━━━ PAGE ━━━
TLDR: You’re unsure about something. Then it happens—and you think to yourself, “I kinda expected that.” Such hindsight bias is commonly derided as irrational. But any Bayesian who (1) is unsure of exactly what they think, and (2) trusts their own judgment should exhibit hindsight bias.

Biden is old.

Ever since the disastrous debate, there’s been a flurry of discussion about whether he’s too old to campaign effectively.

Many pundits are saying that they’ve been worried about this for a long time. And—although some of them have—this often looks like hindsight bias.

Hindsight bias—aka the “I knew it all along” effect—is the the finding that when people learn that an uncertain event happened, they increase their estimate for how much they expected it.

In this case, the uncertain claim is Biden is too old to make the case against Trump. Arguably, we’ve learned that it (or something near enough) is true. Given this, it’s natural for pundits to over-emphasize how worried they were, under-emphasize their uncertainty, and end up thinking that they saw this coming.

At the same time, it’s equally natural to look at the pundits, and scoff: “That’s just hindsight bias! They’re trying to make themselves look smarter than they are.”

But that’s wrong. Unless they’re fools, they should commit hindsight bias.^[1]

The finding

Hindsight bias is one of those empirical findings that’s both robust, and easy to see in yourself. We should’t worry about replication failures.

There are many variations, but here’s a classic study design:

Stage 1: present people with a series of scenarios, and ask them to predict how likely they think an uncertain outcome is in each case.
Stage 2: Distract them for a while, or let them go about their day.
━━━ DATA LINES ━━━
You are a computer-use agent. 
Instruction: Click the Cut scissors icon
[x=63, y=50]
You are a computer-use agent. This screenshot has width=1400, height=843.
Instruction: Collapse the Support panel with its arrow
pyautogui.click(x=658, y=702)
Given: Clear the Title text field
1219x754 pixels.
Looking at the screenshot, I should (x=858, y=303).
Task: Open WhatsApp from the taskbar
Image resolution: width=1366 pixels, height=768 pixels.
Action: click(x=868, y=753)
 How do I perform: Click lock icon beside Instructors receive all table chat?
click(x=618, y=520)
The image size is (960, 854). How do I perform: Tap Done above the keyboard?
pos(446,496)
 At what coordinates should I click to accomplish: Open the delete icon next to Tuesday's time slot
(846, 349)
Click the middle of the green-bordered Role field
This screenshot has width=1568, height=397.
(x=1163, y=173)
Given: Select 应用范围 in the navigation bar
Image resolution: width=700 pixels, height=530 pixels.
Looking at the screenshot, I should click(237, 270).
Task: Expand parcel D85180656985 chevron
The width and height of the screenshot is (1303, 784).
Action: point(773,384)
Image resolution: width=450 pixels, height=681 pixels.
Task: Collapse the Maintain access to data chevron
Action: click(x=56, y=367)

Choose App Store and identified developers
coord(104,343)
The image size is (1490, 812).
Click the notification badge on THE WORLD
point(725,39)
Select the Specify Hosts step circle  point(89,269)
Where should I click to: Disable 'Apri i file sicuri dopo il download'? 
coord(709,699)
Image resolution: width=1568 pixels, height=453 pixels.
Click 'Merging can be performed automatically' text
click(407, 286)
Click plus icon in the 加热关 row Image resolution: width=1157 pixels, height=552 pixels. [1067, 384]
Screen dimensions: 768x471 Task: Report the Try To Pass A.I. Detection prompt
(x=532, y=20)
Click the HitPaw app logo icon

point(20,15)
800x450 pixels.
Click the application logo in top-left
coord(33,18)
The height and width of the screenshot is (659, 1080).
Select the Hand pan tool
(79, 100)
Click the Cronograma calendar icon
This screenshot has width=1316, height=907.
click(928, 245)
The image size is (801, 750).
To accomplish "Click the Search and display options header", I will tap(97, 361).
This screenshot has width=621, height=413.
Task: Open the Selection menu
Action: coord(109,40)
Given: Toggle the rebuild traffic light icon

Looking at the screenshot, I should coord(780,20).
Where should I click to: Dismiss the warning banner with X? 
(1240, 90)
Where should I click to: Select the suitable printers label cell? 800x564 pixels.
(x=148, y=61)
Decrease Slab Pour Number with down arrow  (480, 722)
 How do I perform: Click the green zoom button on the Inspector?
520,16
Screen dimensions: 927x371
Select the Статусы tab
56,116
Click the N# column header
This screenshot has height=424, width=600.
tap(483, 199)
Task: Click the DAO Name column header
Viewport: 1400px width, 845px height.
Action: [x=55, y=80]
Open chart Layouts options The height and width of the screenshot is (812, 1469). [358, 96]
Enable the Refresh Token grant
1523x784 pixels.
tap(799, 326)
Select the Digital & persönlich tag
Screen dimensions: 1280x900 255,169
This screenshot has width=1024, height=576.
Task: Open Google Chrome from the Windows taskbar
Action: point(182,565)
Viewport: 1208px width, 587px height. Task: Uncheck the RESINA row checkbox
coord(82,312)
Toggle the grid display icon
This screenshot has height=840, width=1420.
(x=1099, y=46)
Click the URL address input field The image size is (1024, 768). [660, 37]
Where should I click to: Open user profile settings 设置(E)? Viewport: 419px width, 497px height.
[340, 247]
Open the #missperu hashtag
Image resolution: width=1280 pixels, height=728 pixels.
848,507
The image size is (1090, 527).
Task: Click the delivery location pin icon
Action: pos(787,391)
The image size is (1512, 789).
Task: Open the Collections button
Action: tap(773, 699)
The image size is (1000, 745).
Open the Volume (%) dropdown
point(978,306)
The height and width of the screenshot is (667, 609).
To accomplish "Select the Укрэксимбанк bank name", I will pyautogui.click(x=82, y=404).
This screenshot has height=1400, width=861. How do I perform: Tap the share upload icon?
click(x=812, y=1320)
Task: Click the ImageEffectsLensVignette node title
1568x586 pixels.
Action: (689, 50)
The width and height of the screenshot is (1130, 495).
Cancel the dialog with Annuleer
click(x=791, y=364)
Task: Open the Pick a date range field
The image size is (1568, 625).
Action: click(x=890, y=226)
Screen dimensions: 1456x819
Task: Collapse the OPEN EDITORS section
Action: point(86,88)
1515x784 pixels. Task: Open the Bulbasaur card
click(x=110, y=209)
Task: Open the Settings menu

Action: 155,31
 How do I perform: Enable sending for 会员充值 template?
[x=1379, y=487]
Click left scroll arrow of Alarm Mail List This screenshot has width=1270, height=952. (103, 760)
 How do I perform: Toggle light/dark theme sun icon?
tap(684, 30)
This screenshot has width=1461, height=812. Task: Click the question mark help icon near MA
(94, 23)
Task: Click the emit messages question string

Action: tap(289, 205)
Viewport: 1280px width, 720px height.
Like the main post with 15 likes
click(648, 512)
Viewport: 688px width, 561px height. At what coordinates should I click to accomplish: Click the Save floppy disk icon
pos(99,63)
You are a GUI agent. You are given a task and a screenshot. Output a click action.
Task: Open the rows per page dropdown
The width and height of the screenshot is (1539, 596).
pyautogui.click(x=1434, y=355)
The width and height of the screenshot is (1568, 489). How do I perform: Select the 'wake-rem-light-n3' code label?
━━━
- JOBS:
**1)** Rewrite the hindsight bias post between "Ever since the" and "like hindsight bias.", inclusive, putting "interview" in place of "debate".
**2)** Please write the next part of the hindsight bias post, picking up after its last sentence.
The lines are separate material, unrelated to the hindsight bias post.

- EXPECTED RESPONSES:
**1)**
Ever since the disastrous interview, there’s been a flurry of discussion about whether he’s too old to campaign effectively.

Many pundits are saying that they’ve been worried about this for a long time. And—although some of them have—this often looks like hindsight bias.

**2)**
Stage 3: Inform them of the true outcome in each scenario, and ask them to recall how likely they originally thought it was.

The typical finding: people exhibit a hindsight shift. On average, their Stage-3 estimates for what their Stage-1 probabilities were are higher than their Stage-1 probabilities.

In our case: at Stage 1, the average person might say they think it’s 60%-likely that Biden is too old. Then, at stage 3, they’ll say that they originally thought it was 70%-likely that he’s too old. That 70 – 60 = 10% gap is the hindsight shift.

For a concrete example, here are the results from Hoffrage et al. 2000—the relevant condition is the “Feedback” condition, with positive values indicating a positive hindsight shift:

Why it’s rational, intuitively

I say that reasonable people should commit hindsight bias—at least in most real-world and experimentally-studied conditions. Slightly more carefully: under conditions of ambiguity—when its unclear exactly what your prior opinions are—hindsight shifts are rational.

Let’s start with the intuitive argument.

First, notice that when you’re predicting something like whether Biden’s too old to campaign effectively, it makes sense to be unsure of exactly how confident you are.

To see this, contrast it with cases where it’s completely clear how confident you are: you know you’re (exactly) 50%-confident that this fair coin will land heads; you know that you’re (exactly) 25%-confident that the first card drawn from this deck will be a spade, etc.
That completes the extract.